The Excedrin Exchange Upgrade
You know what they say about the best laid plans...
- By George Boswell
- October 01, 2003
Upgrading Exchange 5.5 SP4 from NT 4.0 to Windows 2000 should have been a no-brainer. Like all good network professionals, I thoroughly researched my plan. I had pages of sequential steps covering uninstalling the Network Associates Management Agent, modifying outdated firewall configurations, backing up Exchange databases and so on, through the final creation of the Win2K ERD.
Things proceeded smoothly until step seven, the actual OS upgrade to Win2K Server. The first glitch was minor; Win2K didn’t have an upgrade driver for the add-on NIC. After the upgrade, I used the NIC CD to install the driver, configured TCP/IP and rebooted again, just for good measure.

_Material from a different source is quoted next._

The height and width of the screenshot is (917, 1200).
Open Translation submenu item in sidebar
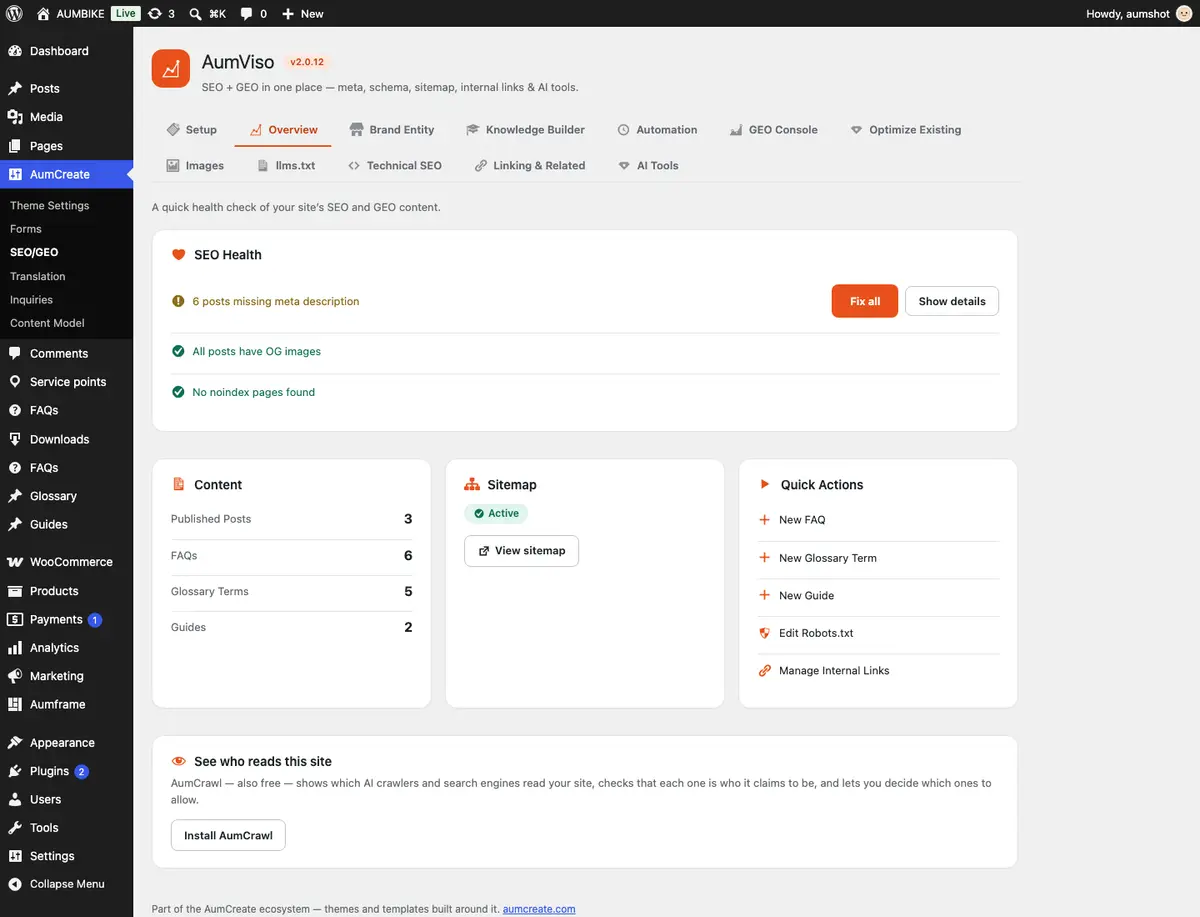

At this point, I got my first hint of worse to come—in the form of a “One service or driver failed to start” message: “esserver.exe could not start because estier2.dll could not be found.” The Microsoft Knowledge Base was no help. My other servers, both NT and Win2K, didn’t have this .dll. At this point, I didn’t know what the consequences of this error were, but I didn’t want to proceed until I fixed it. Eventually I found the .dll available for download from a Web site, but esserver.exe still didn’t start—this time because of a missing .dll named esshared.dll. Again, there was no help from the KB and nothing on the Internet. Since there were no overt problems with the server, I decided to defer solving this issue.
I finished the upgrade, opened the necessary ports on the firewall and made the ERD. Done. I tested the services, sending e-mail to and from the Internet. Everything seemed to be working fine. Almost as an afterthought, I tested Outlook Web Access (OWA). Oops! “Cannot find server or DNS Error Internet Explorer.” Oh, well, I figured it was a minor configuration error, something that hadn’t transferred during the upgrade process. But I wasn’t worried because I’d previously documented the OWA configuration. Since the primary Exchange services were fine, I called it day, intending to finish up the next day.

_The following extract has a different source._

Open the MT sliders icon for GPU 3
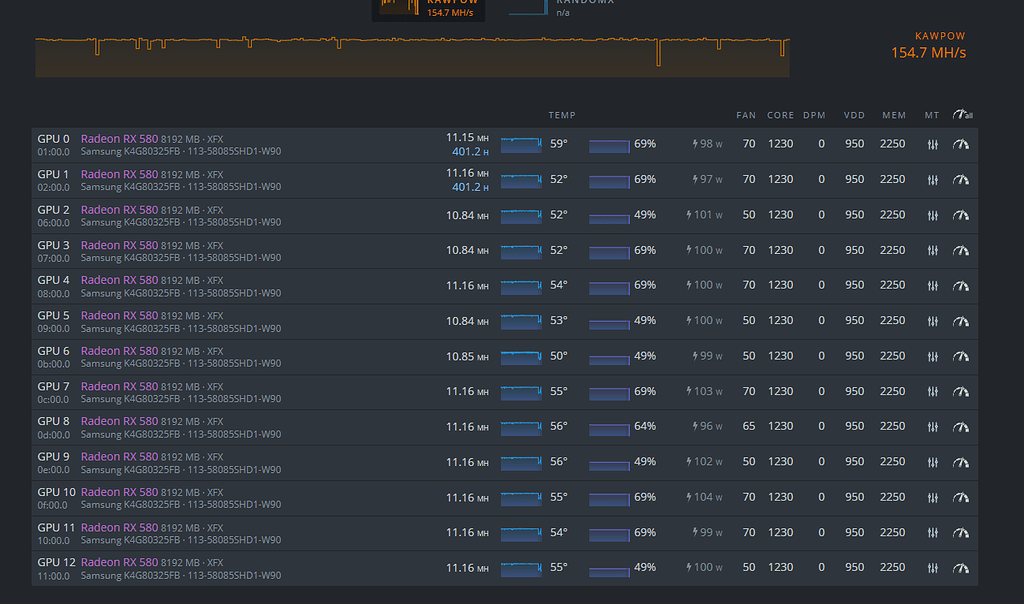This screenshot has height=604, width=1024. point(932,250)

The next day, though, things got worse. I couldn’t get OWA to work. After four hours of struggling, the decision was made to call Microsoft Support Services and initiate a paid support call. Microsoft would really earn its money on this one.

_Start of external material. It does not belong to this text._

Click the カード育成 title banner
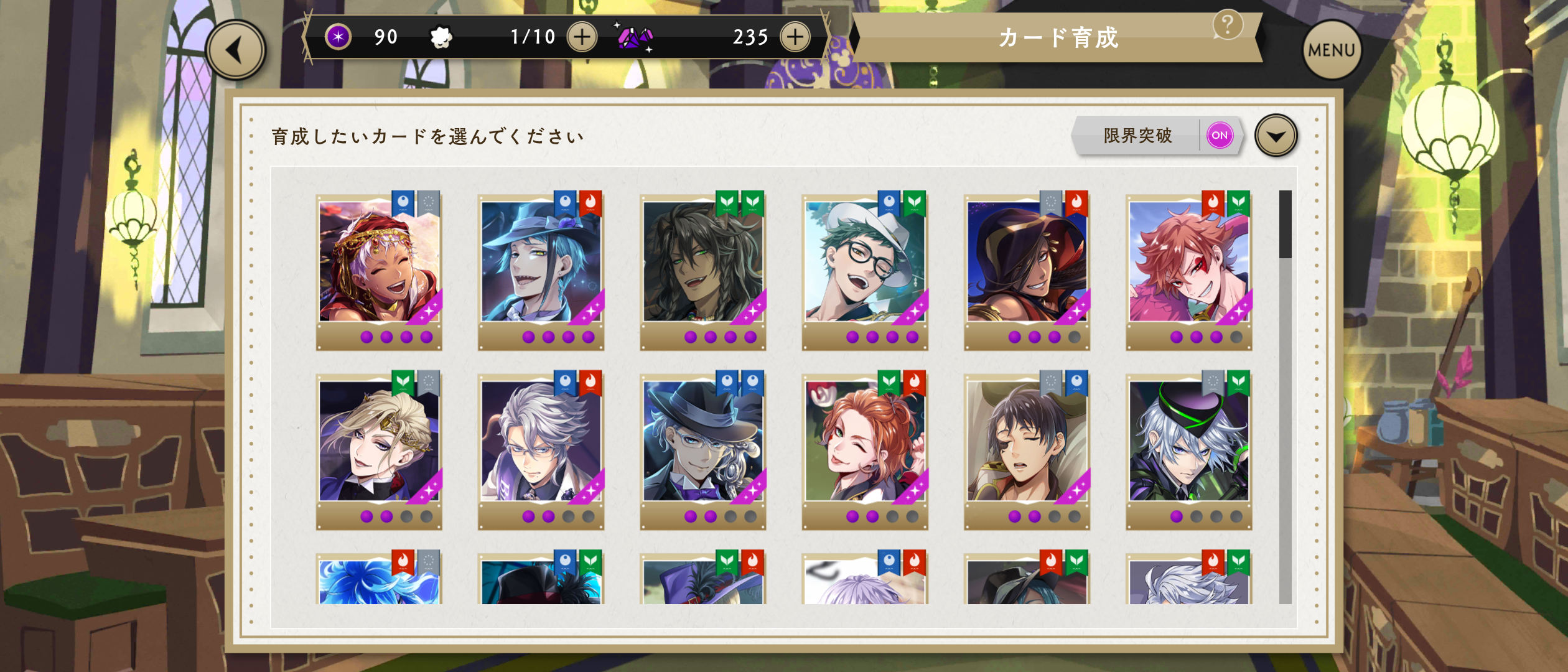 (x=1058, y=37)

Wesley initially took the call. He first thought it might be a simple DNS error due to the servers’ location on the DMZ. We tried a HOST file to force DNS resolution, but there was no change. Next, we turned off SSL requirements. This resulted in a 500 error when trying to access OWA.
We verified the existence of logon.asp and default.htm. We checked the ISAPI filter in the default site. It was running low (a good thing). We ran an .asp page, which also worked.
Next, we installed the fixes from KB 289606 and KB 313576. They installed with no problem. But still no OWA. At this point, out of desperation, I related the previous problem with esserver.exe. Wesley thought this was significant but couldn’t find much information on the subject.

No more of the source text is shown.